Hi Randy,

Thanks for the details and hardworking. One question may or may not be an legal 
related:

Once the name is changed, will all references of ‘contrail’ in the Community 
need to be changed as well, especially the name of the packages, processes, 
binaries, etc.?

Thanks,

Edward

From: Dev [mailto:dev-boun...@lists.opencontrail.org] On Behalf Of Randy Bias
Sent: Tuesday, December 5, 2017 12:07 PM
To: dev@lists.opencontrail.org
Subject: [opencontrail-dev] The Controversy around Renaming OpenContrail
Importance: High

Hi,


            I wanted to address the concerns that many have manifested on the 
mailing list around renaming OpenContrail.  I prefer to do it in a new thread 
that has nothing to do with the conversation about renaming it.

            We all would prefer to stay with OpenContrail, but that is 
impossible at this time.  I would like to explain how we got here.

            To recap, we’re in the process of creating a vehicle that would 
allow community-led governance of OpenContrail.  That process will result in 
some kind of entity, besides Juniper, that owns the governance, codebase, and 
related trademarks.  There is no way around this, it is simply a result of this 
entire process.  A multi-vendor or multi-party entity has to takeover Juniper’s 
prior role.

            Now a brief aside on the trademarks and naming of products based on 
OpenContrail.  Regardless of LF’s practice on any of its projects, more 
generally speaking once you have a multi-party entity that owns a trademark, 
that entity decides what the trademark policy is surrounding its projects.  For 
example, in OpenStack, there is a certification program and products are named 
“<Vendor Name> OpenStack”, such as RedHat OpenStack and Mirantis OpenStack.  
For Hadoop, the project name is reserved, and instead vendors like Pivotal, 
Cloudera, and Hortonworks use a different name for their product and the 
project name of Hadoop is reserved for the open source project itself.  We have 
to take one of these paths regardless of where we land from a foundation 
perspective.

            What’s important to understand here is that whether we create our 
own foundation or join another foundation, these issues will exist.  They 
cannot be avoided.

            From my perspective, the preferred path was to assign the 
OpenContrail trademark to the OpenContrail community and retain the Contrail 
trademark.  Unfortunately, all of the legal teams involved unanimously agreed 
that this would make enforcement of either trademark problematic as the two 
terms are too similar.

            This meant that Juniper had to make a decision regarding assigning 
the two trademarks together or retaining them.  This created a quandary for us 
and we debated the issue for a long time.  It’s been months of wrangling to be 
honest.  Ultimately, we decided that while we had been giving a significant 
amount to the community and the process of transitioning governance, we simply 
could not justify the huge expense and opportunity cost to Juniper as a 
business of renaming the Contrail product line.
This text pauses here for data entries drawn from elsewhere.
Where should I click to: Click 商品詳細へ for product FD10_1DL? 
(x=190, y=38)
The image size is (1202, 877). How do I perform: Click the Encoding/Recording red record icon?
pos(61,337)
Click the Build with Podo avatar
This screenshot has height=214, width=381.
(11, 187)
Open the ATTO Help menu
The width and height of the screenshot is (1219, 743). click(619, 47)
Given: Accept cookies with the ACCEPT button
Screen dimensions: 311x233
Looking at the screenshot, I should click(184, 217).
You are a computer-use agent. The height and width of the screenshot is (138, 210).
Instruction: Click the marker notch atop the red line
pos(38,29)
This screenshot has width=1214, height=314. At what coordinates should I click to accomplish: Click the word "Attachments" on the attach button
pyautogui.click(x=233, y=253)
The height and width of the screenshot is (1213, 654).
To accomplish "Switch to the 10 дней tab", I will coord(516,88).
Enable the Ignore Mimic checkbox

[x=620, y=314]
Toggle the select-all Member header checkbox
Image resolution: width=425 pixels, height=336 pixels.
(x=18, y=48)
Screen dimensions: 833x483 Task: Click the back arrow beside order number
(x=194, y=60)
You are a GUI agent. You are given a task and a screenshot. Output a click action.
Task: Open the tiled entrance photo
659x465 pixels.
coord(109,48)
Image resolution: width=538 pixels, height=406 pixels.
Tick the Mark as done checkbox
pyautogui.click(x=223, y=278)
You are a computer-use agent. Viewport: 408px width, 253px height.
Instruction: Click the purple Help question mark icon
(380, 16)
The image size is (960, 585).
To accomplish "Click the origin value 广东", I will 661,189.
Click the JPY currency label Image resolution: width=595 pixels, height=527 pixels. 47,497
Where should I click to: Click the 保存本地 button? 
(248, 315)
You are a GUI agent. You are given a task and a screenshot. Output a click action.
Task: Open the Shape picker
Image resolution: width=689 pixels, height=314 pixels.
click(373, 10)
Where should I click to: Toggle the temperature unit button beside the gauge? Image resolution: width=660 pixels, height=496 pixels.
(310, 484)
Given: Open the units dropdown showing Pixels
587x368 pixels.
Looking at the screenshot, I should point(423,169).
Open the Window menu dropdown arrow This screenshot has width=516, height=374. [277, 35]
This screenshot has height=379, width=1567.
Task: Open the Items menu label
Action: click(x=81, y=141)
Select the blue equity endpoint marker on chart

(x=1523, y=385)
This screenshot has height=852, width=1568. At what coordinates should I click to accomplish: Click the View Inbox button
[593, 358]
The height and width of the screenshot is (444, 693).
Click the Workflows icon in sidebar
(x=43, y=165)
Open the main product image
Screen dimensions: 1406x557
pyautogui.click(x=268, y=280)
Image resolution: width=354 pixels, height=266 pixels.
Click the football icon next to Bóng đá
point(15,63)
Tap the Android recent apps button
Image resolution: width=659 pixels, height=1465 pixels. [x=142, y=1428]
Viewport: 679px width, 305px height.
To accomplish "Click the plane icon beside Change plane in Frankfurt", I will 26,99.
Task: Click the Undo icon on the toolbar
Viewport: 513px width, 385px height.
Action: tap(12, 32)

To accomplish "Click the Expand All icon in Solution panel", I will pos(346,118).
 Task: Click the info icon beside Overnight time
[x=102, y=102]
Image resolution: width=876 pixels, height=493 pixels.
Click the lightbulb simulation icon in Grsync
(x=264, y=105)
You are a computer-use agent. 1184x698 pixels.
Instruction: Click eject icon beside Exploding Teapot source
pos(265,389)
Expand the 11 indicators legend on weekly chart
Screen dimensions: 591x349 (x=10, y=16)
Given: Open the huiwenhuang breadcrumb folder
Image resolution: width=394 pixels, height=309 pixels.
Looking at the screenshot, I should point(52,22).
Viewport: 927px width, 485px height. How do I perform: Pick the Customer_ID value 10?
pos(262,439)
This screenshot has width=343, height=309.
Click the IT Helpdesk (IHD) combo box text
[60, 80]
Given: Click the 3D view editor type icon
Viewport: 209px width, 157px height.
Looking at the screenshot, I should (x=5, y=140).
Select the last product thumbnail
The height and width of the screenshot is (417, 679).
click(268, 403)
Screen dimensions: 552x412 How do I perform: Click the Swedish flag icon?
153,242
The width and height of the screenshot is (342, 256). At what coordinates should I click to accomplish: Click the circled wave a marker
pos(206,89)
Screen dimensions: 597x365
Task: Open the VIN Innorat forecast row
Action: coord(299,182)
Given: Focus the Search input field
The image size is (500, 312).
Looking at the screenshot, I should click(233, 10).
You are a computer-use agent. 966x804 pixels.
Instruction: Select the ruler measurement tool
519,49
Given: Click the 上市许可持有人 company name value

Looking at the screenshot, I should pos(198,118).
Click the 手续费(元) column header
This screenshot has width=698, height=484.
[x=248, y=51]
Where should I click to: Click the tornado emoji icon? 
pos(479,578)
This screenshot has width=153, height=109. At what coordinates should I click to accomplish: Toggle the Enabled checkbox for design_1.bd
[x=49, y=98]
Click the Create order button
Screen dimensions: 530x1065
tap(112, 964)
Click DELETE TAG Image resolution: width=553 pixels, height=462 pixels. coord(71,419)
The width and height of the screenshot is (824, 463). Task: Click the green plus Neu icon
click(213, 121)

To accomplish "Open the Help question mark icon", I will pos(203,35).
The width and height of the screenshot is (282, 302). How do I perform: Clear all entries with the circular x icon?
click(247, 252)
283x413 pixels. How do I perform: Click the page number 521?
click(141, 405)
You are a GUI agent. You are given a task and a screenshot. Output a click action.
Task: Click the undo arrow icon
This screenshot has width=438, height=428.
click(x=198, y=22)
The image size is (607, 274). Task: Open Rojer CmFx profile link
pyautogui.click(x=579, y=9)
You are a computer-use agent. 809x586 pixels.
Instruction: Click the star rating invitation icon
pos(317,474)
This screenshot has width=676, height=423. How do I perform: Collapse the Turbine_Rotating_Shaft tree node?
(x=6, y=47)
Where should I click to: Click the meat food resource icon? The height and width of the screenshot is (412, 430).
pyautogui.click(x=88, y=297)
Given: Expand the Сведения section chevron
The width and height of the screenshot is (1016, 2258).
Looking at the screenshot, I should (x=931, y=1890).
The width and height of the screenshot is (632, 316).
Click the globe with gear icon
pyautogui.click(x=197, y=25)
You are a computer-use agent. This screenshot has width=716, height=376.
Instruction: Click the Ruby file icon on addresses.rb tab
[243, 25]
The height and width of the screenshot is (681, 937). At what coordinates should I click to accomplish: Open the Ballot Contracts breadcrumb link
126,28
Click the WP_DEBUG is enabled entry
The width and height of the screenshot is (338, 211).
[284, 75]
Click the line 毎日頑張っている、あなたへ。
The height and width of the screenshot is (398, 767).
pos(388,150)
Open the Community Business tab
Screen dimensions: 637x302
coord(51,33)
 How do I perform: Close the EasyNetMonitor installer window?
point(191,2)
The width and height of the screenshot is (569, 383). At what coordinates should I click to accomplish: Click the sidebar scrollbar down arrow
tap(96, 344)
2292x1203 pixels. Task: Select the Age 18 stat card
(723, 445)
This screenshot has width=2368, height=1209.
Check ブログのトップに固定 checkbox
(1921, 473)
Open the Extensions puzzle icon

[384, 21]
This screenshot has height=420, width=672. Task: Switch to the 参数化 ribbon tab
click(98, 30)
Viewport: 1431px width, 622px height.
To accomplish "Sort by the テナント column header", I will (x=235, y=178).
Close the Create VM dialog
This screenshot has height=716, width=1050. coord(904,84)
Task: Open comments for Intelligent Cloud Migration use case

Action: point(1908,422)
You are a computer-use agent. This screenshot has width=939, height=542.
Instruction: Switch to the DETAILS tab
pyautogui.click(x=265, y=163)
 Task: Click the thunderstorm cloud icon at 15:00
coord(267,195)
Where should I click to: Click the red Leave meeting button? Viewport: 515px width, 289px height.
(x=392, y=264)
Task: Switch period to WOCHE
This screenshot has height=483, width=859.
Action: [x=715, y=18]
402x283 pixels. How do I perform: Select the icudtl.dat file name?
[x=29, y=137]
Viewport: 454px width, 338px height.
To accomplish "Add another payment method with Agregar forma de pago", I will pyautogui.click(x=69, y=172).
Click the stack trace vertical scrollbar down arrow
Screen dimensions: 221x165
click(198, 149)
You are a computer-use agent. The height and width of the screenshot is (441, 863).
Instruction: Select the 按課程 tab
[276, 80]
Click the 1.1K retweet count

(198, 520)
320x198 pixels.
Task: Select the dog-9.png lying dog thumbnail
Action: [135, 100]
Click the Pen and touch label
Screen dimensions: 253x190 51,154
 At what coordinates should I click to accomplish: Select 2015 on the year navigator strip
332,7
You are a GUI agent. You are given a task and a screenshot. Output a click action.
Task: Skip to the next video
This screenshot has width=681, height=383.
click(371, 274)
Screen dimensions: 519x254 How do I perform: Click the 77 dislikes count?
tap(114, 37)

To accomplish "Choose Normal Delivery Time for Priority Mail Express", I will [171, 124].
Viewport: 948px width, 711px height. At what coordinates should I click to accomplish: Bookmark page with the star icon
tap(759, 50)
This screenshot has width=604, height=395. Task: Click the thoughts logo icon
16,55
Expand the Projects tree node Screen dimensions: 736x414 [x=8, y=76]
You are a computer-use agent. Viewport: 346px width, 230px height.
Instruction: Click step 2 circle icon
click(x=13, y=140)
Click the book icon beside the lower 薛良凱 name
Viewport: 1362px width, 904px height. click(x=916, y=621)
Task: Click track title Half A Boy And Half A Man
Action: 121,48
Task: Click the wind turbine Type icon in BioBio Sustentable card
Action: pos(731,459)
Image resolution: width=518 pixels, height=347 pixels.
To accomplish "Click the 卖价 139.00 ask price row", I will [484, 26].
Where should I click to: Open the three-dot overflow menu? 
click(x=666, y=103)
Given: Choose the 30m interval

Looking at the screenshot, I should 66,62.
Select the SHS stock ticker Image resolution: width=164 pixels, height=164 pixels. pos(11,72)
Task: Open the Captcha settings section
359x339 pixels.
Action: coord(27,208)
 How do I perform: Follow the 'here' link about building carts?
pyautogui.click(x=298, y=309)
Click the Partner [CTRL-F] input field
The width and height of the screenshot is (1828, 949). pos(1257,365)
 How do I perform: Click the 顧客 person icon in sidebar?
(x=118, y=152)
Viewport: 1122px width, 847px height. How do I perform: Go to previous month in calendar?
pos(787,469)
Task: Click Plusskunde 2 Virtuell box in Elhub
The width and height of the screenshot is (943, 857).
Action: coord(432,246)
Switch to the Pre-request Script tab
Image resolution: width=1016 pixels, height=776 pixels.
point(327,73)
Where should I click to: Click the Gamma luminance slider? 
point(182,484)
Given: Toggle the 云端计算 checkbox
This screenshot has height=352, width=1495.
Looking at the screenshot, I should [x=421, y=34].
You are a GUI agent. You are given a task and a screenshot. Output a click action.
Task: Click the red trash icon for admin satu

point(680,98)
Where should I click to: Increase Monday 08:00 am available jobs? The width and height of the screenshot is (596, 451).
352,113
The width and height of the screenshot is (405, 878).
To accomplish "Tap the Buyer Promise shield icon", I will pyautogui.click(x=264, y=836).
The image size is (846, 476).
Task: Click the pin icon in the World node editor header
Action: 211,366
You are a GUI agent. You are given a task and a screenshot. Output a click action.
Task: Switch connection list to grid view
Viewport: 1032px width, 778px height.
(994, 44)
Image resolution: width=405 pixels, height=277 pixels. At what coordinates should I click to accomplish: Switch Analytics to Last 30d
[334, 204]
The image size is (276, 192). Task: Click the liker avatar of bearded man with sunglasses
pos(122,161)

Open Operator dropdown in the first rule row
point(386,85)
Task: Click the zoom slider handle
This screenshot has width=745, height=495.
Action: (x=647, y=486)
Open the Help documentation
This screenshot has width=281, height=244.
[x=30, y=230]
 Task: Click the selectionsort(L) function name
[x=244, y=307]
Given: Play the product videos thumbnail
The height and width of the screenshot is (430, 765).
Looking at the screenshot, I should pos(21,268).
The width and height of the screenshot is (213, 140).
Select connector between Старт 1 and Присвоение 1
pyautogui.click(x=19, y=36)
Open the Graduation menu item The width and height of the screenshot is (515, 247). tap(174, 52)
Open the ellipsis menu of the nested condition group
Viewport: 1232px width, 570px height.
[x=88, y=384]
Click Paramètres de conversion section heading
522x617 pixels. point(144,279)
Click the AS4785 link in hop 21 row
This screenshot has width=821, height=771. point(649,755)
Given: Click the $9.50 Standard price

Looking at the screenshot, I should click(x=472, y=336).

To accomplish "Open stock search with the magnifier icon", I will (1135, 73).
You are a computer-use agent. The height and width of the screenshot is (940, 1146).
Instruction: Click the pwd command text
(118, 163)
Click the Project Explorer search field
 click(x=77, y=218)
            So we are where we are.  I can assure you that Greg and I did our 
best to fight for a path forward to retain the OpenContrail name for the 
community.  We got as creative as we could, but there was simply no path 
forward that worked.

            I realize that many will be unhappy about this situation; however, 
I think there is a big positive for us all.  First, with the renaming, there is 
even greater daylight between the open source project and Juniper Networks 
which may encourage greater adoption from Juniper competitors.  Second, it’s an 
opportunity for the community to “put their own stamp on it” and “own” the 
resulting project more fully.

            This last point is critical.  Your participation in the other email 
thread about the new name is part of the community process of determining a new 
name that we are both excited about and feel represents us together as a team.  
PLEASE jump in and provide some name suggestions.  No names are bad.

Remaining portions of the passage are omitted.